**Exercise description**
Set down, please, exactly the lines below that run from the line with "Task: Click the crosshair hunter role icon" to the line with "Screen dimensions: 1024x576", both lines included.

**Input records**
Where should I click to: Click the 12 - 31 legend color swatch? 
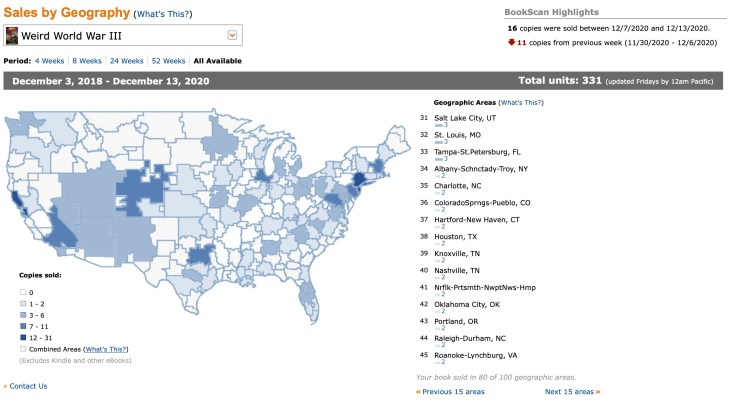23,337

...

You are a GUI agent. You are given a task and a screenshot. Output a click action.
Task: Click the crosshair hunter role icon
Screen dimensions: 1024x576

**Exercise output**
Task: Click the crosshair hunter role icon
Screen dimensions: 1024x576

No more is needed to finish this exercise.